Was ist denn eigentlich dieses Oberammergau? Was ist es unter dieser Maske, dieser Oberfläche aus touristischer Infrastruktur, die den ganzen Ort überzieht? Das frage ich mich, als ich in einem Eiscafé einen Cappuccino trinke nach der zähen Fahrt. Ich hebe den Blick, tiefe Wolken wehren ihn ab. Immerhin regnet es nicht, denke ich mir, nur auf der Höhe von Schongau hatte es kurz geregnet, dort wo mir der Weg unbekannt wurde. Könnte ich sicher sein, dass es abends nicht gefriert, denke ich mir und rühre den Milchschaum unter den Espresso, dann könnte ich später über Tirol und den Plansee zurückfahren. Aber bei diesem Wetter kurz vor Winter will ich kein Wagnis. Am Vortag überquerten wir den Schwarzwald bei Schneefall.

Toni lässt sich ächzend nieder, das Alter und sein Gewicht setzen ihm zu. Er faltet eine Zeitung auseinander, gibt seine Bestellung auf und kommentiert: „Dia Grünen wer’n immer blöder.“ Jetzt wollen sie schon Dieselmotoren verbieten. Salomonisch verweist der Wirt auf die Blödheit aller Politiker. Draußen sinken die Temperaturen, schwindet das Licht, die Berghänge verblassen. Ich bestelle ebenfalls ein Eis.

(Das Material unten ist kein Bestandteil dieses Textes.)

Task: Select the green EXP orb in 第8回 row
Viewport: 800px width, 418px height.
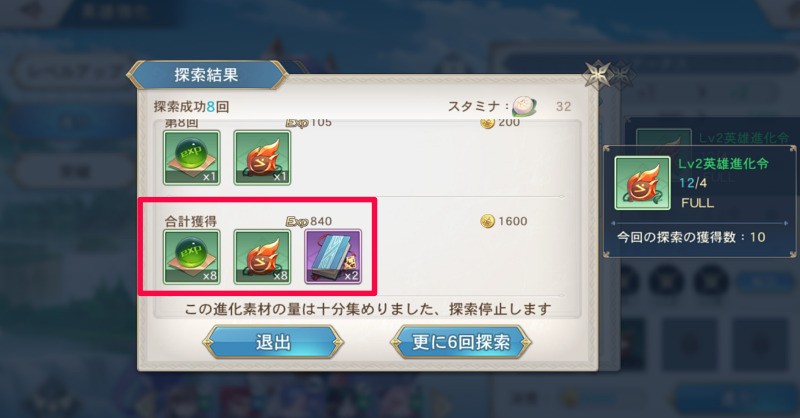Action: [x=192, y=157]
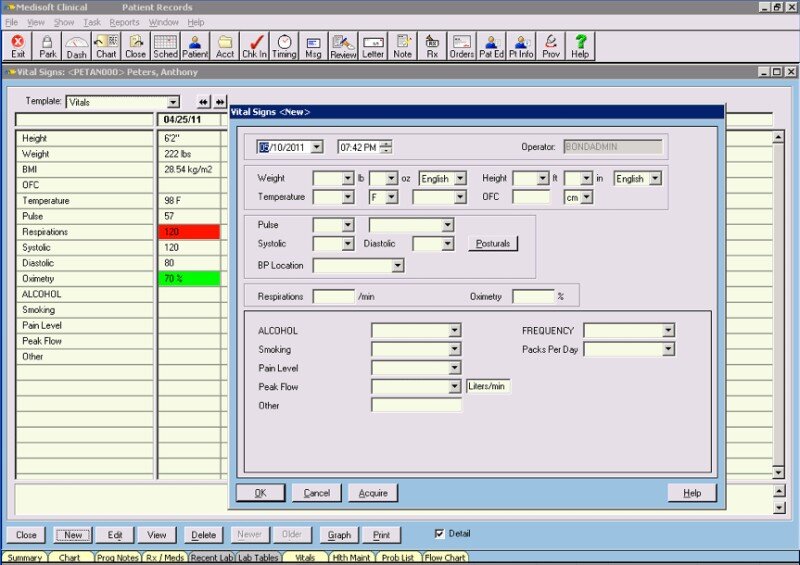
Task: Click the Timing clock icon
Action: [284, 46]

Die Windschutzscheibe war voller Marderspuren und ich machte mir Sorgen, aber das Fahrzeug läuft, als ich erst nach Osten und dann nach Süden fahre, um in Oberammergau einen Menschen zu treffen, den ich bisher nur übers Bloggen kannte. A. ist gerade aus Berlin auf Heimatbesuch, die Gelegenheit wollen wir nutzen. Beinahe hätten wir schon einmal in Charlottenburg ein Buch getauscht, aber jemand war schneller gewesen. Auf der Fahrt höre ich eine Hörspielfassung von „Träumen Roboter von elektrischen Schafen“ und dann höre ich Cyberpunkgeschichten von William Gibson. In Luftlinie sieht es nicht sehr weit aus, von einem Hügel zuhause hinüber Richtung Zugspitze und da ein bisschen davor. Die Fahrt aber zieht sich.

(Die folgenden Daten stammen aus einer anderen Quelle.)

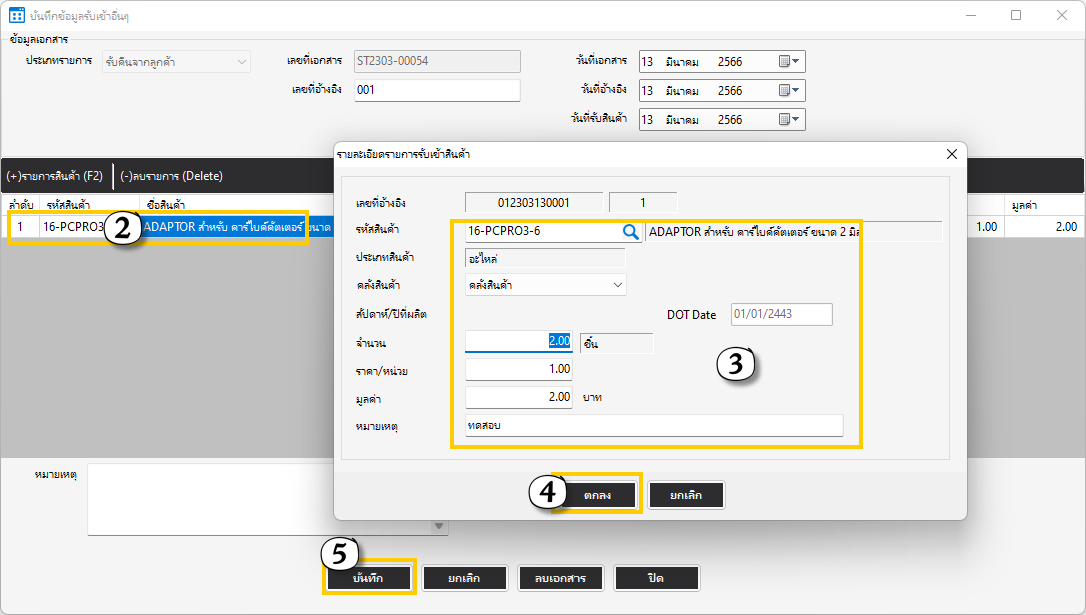Click the จำนวน quantity input field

Ich bezahle und gehe die Straße hinauf zwischen Hotels und Restaurants und Sportgeschäften mit ihren hölzernen Voralpenfassaden. Im Kinocafé trefen wir uns, es hat neu aufgemacht. Schlechtes Karma, meint A., der Besitzer wechselt oft. Sehr bald sprechen wir über W.G. Sebald, unser beider Held, wenn man so will und ein guter Ausgangspunkt. Thomas Bernhard ist immer dabei, das geht ja auch gar nicht anders. Herrndorfs Nachlassroman „Bilder deiner Liebe“ hat mich sehr enttäuscht, sage ich, weil er zu nichts führt, nirgendwohin. „Wenn er so schreibt, dann schreibt er eben so“, sagt A. mit seinem bairischen Schlag über Knausgard, den er nicht gelesen hat. Wir essen einen georgischen Happen, an der Wand hängt die Fahne des Kaukasusstaates. Die Menschen, die ins Café oder das Kino gehen, sagen alle „Griasd eich“ und die Frau des Wirtes ist Konzertpianistin und hat einen jungen Schüler aus Leipzig zu Besuch, die Familie ist eigens hierhergefahren. Ich notiere mir: Rainald Goetz, Robert Walser, Alexander Kluge („nervt manchmal“). Wir treten vor die Tür für eine Zigarette. A. raucht, ich nicht. Der Mann aus Leipzig ist auch da.

Im Dunkeln dann zurück, mir graust es, denn ich fahre nicht gern im Dunkeln. Ich höre Gibsons „Burning Chrome“ weiter und als die CD durch ist, lasse ich sie einfach von vorne laufen. Mir ist es, als flöge ich blind durch die Nacht und trotzdem drängen andere Autos immer noch hinter mir. Zum zweiten Mal höre ich den Tanz von razor girl Molly auf dem „Killing Floor“ gegen den Yakuzamörder mit seiner Monofilamentpeitsche, höre die Erinnerungen des Gejagten aus seinem Schlafsarg im New Rose Hotel, über dem der Hubschrauber knattert.

Dann bin ich zuhause. Alles fühlt sich unwirklich an. In den Ohren rauscht es und ich suche die Koordinaten meiner Selbst.